Exercise directions
In the material below, pictures must be dropped. Repeat exactly, and only, the lines from the line with "Go back to search options" to the line with "This screenshot has", both ends included.

START Supplied material

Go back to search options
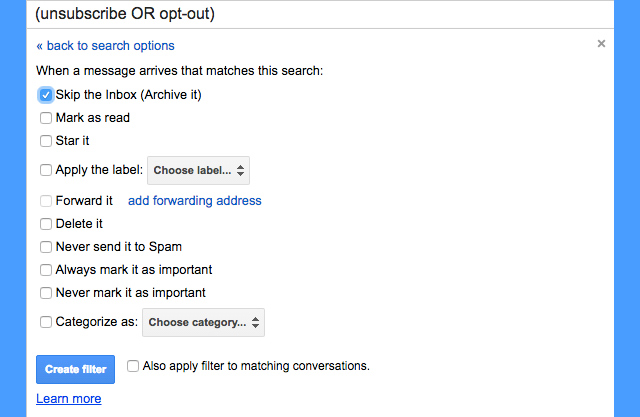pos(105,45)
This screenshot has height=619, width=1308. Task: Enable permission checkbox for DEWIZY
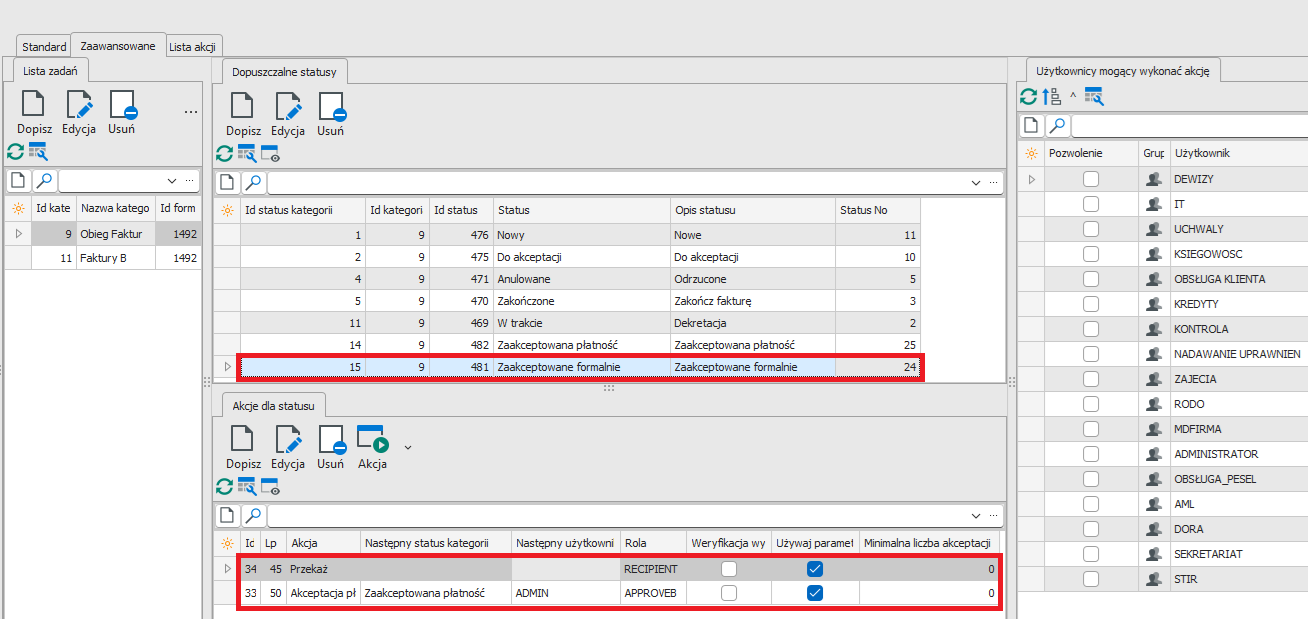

END Supplied material
START Supplied material

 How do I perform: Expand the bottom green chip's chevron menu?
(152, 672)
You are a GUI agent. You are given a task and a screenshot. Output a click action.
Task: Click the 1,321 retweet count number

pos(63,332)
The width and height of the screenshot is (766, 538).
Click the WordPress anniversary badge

END Supplied material
START Supplied material

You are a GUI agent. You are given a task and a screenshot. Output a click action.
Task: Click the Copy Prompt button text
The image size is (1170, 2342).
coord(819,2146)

END Supplied material

Response to the exercise
Go back to search options
pos(105,45)
This screenshot has height=619, width=1308. Task: Enable permission checkbox for DEWIZY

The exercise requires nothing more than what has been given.